Now, of course, there's also, for the first time in the West, a widespread concern about the welfare of the animals that gave their lives for our dinner. You see both an increase in vegetarianism, an increase in the number of laws passed that protect the rights of farm animals, and an increase in the efforts by the industrial farmers to at least project an image of caring for animals, which probably has led to improvements in their welfare.

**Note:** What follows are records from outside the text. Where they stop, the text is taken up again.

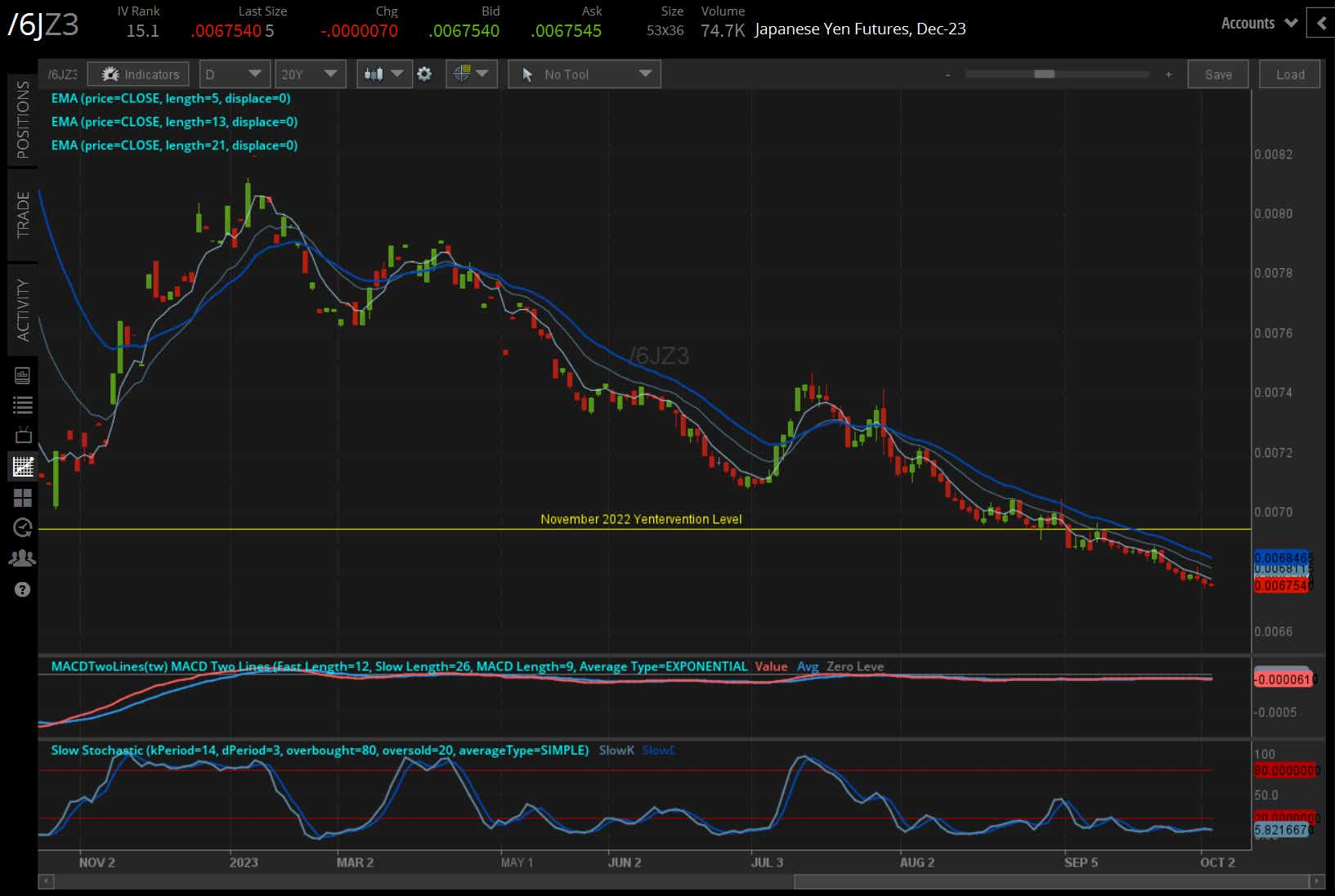This screenshot has width=1335, height=896.
Task: Open the clock history icon in sidebar
Action: (x=22, y=528)
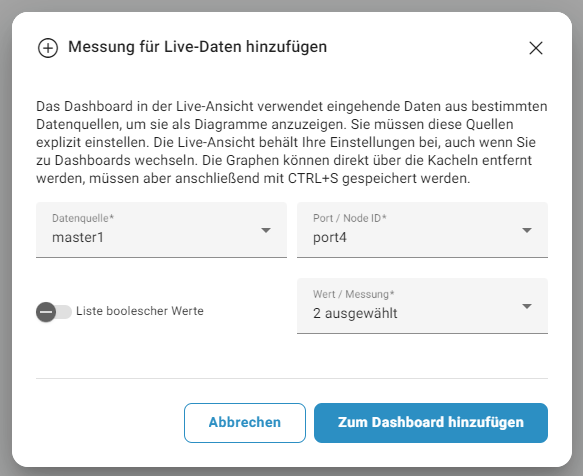The height and width of the screenshot is (476, 583).
Task: Click the port4 value in Port field
Action: pyautogui.click(x=329, y=237)
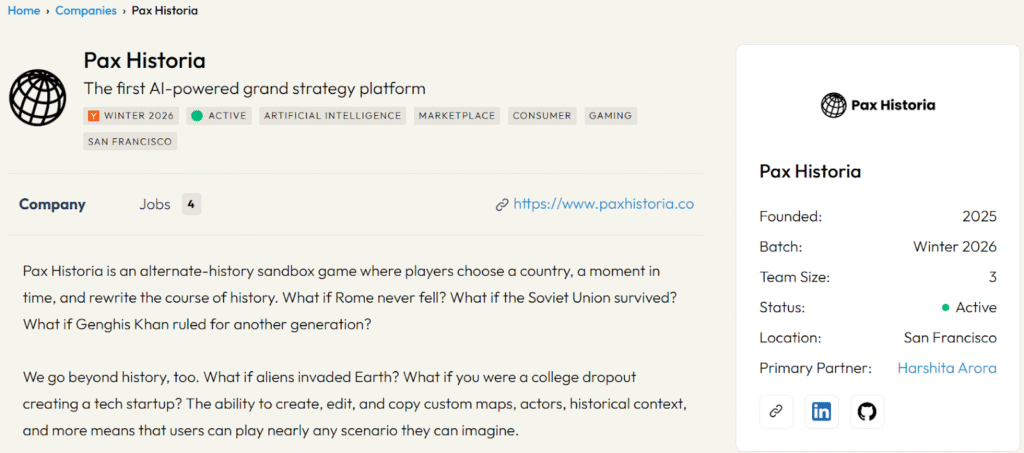The height and width of the screenshot is (453, 1024).
Task: Go to the Home breadcrumb
Action: (x=23, y=11)
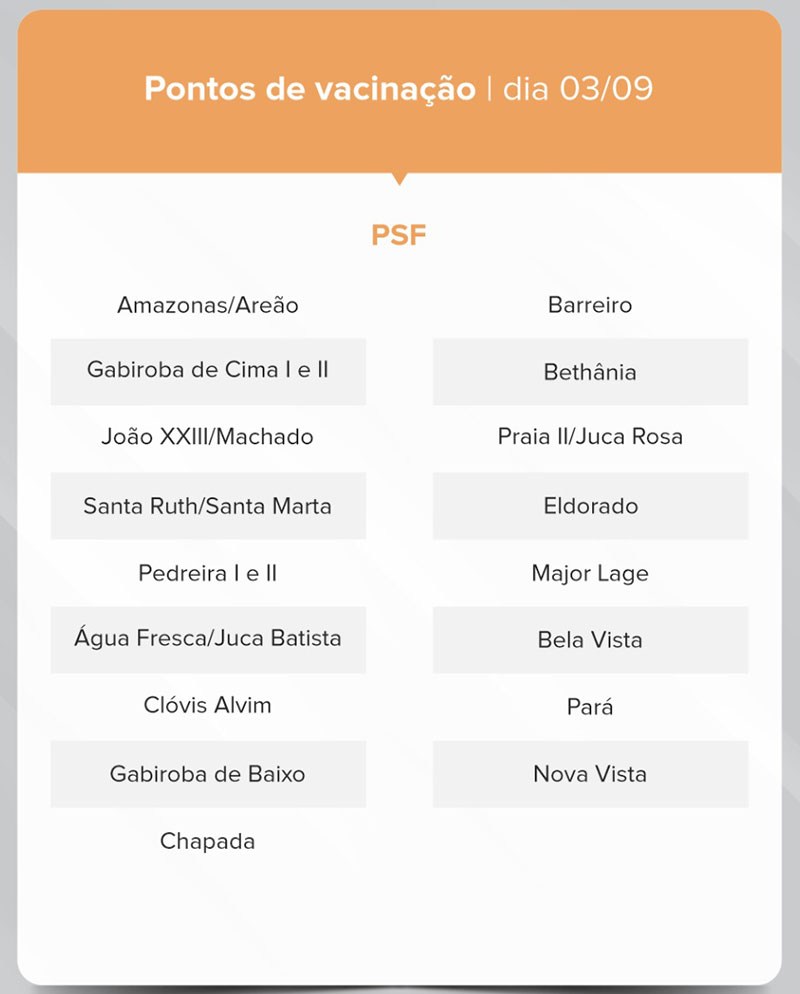Click the Barreiro vaccination point

coord(590,305)
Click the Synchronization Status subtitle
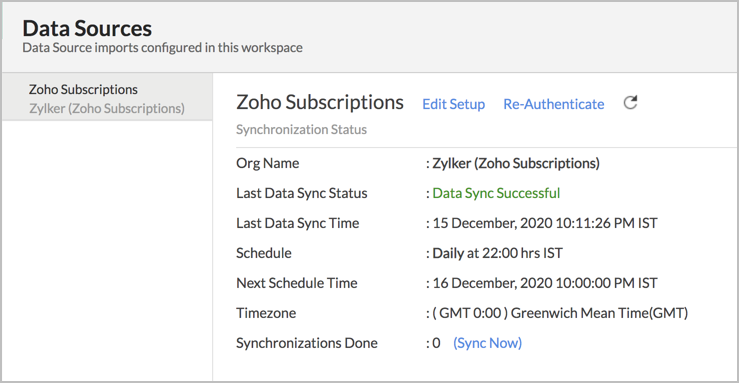The width and height of the screenshot is (739, 383). pyautogui.click(x=301, y=130)
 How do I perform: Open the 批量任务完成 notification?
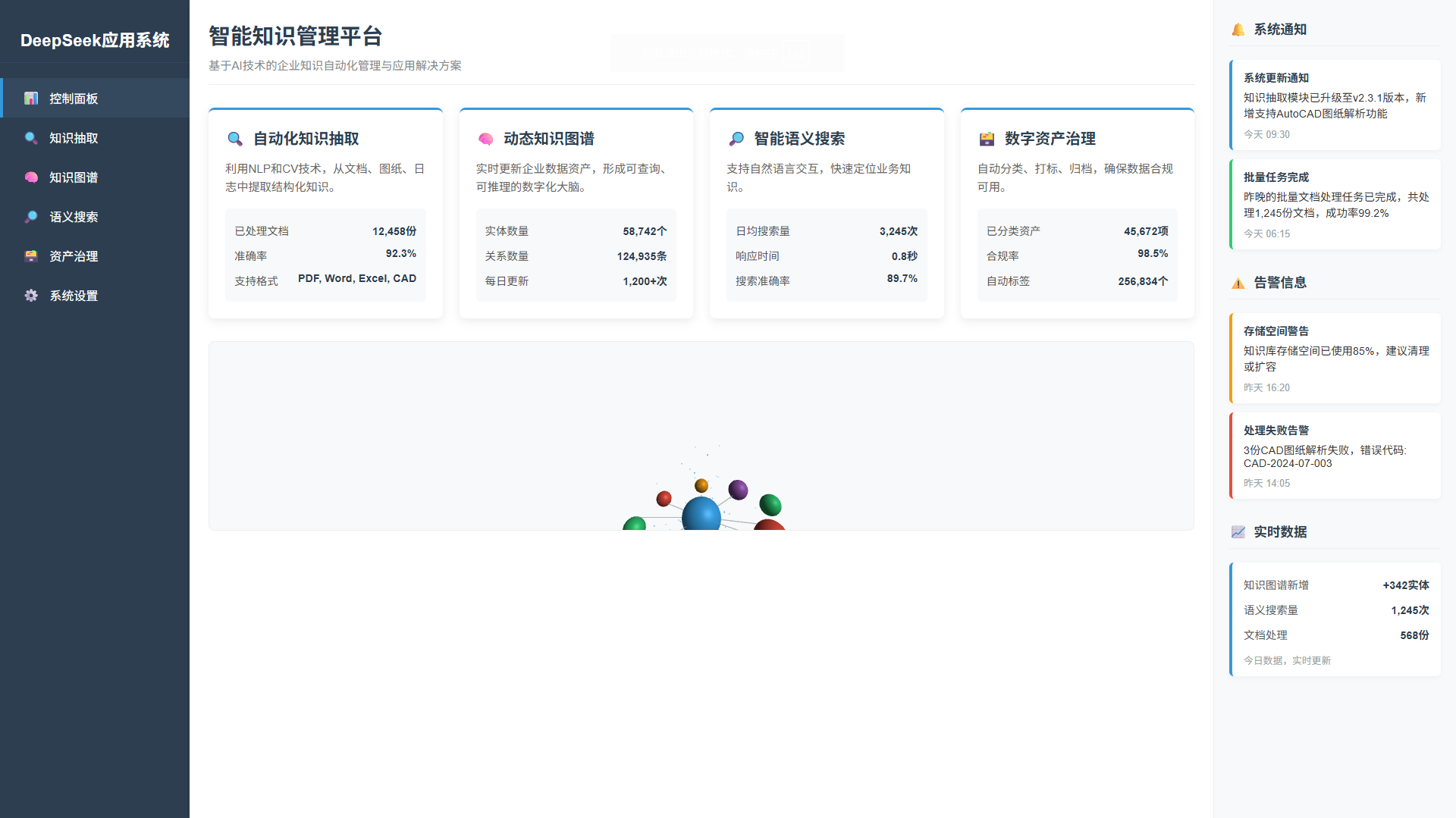point(1335,205)
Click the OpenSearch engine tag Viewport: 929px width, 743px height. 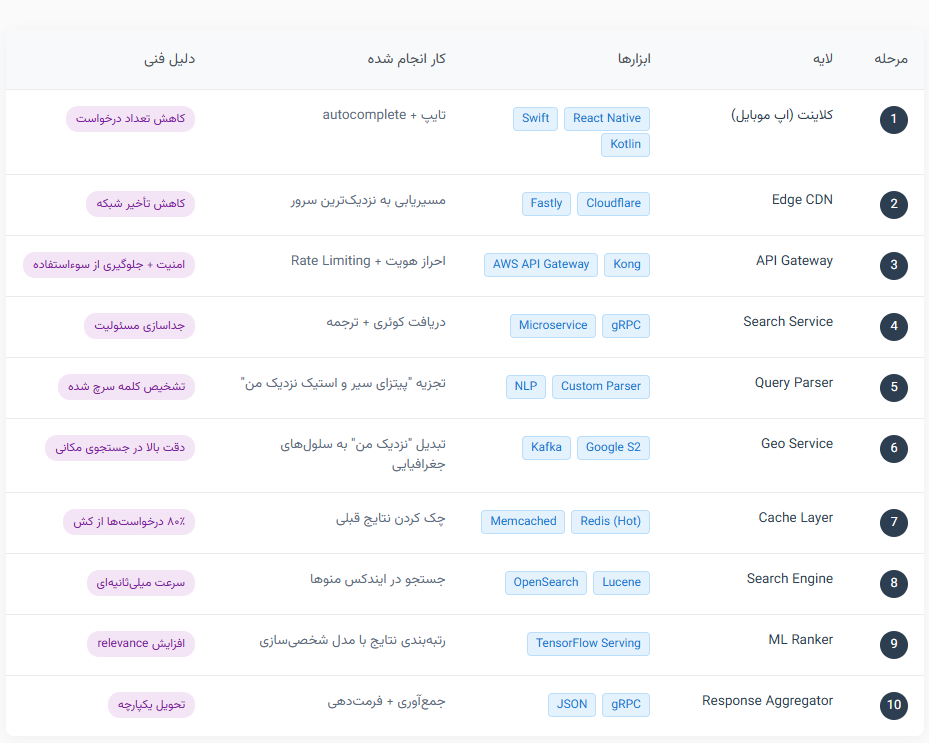point(545,582)
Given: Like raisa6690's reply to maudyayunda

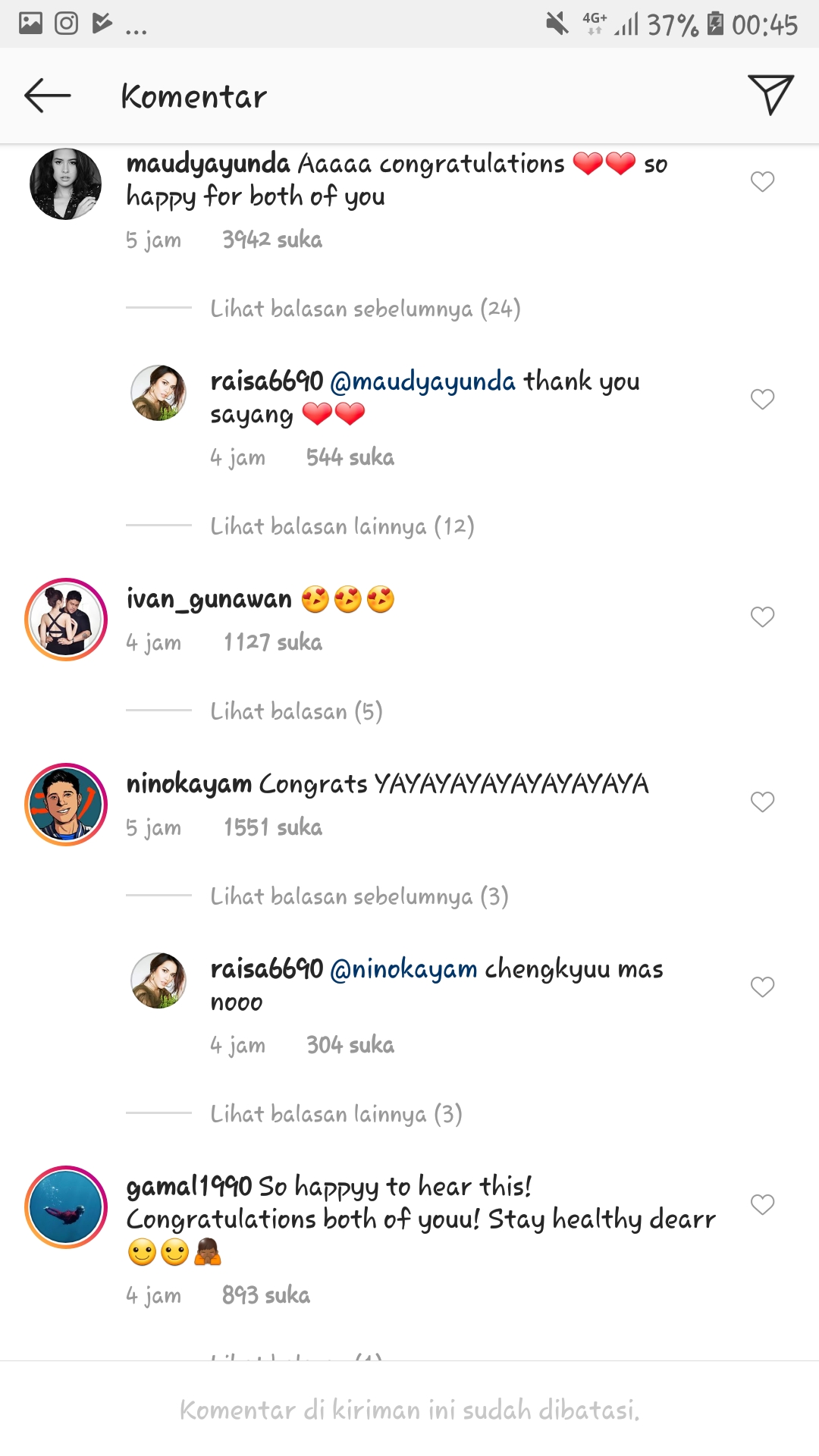Looking at the screenshot, I should click(762, 400).
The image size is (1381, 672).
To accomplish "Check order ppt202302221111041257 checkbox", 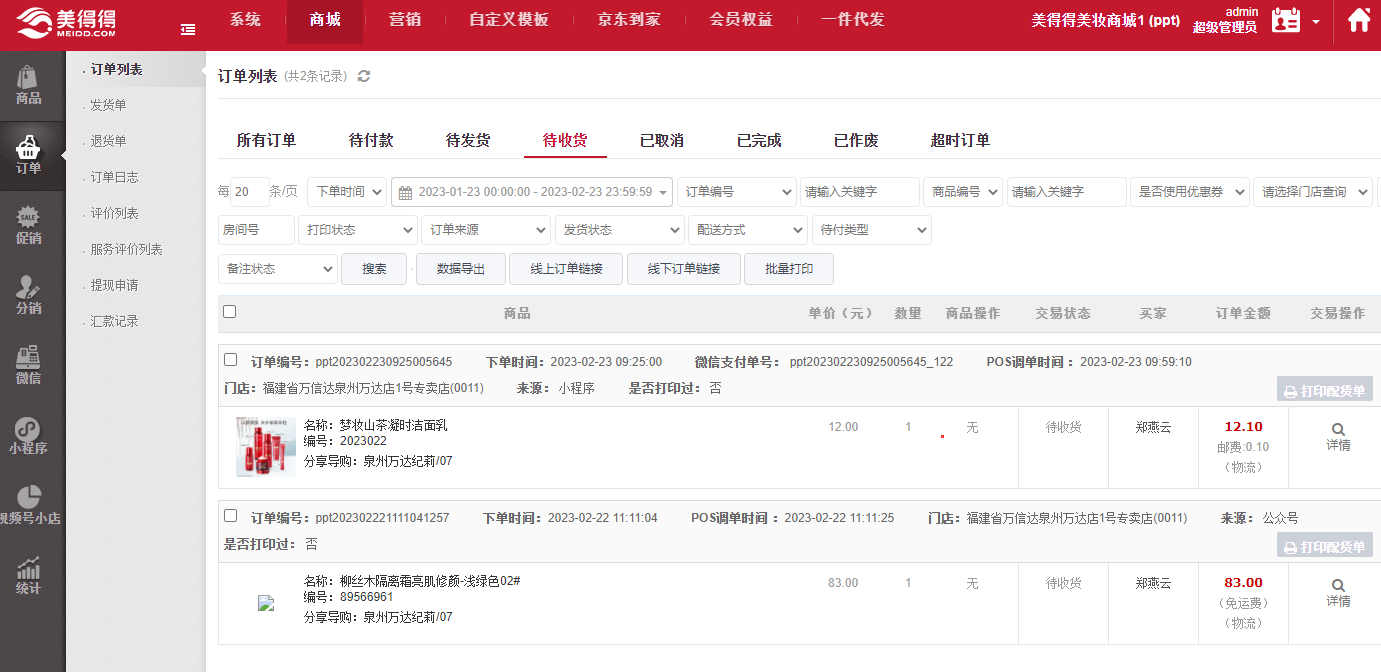I will coord(231,516).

There are still enormous unrealized gains to be made in reducing cruelty. But the historical direction is we care more rather than less, even if below people’s radar a lot more bad things were happening

MICHAEL GAZZANIGA: Everybody's always worried about the coming uptick in violence. Last week the Supreme Court tossed out this case Brown versus the gaming industry in violence, a seven to two decision. The minority opinion was written by Justice Breyer, who is generally viewed as the science judge. He goes into a long discussion, 50 references, about how it is demonstrated that watching violent games, video game playing, and so forth, leads to much greater violence in children, et cetera, et cetera, et cetera. And so therefore, this is so bad that it should trump fee speech aspects of the issue.

Do you have any thoughts on that? The things that the culture is doing, are there things out there boiling out around that may change this calculation? That may increase people's tendency toward violence for solutions problems, et cetera?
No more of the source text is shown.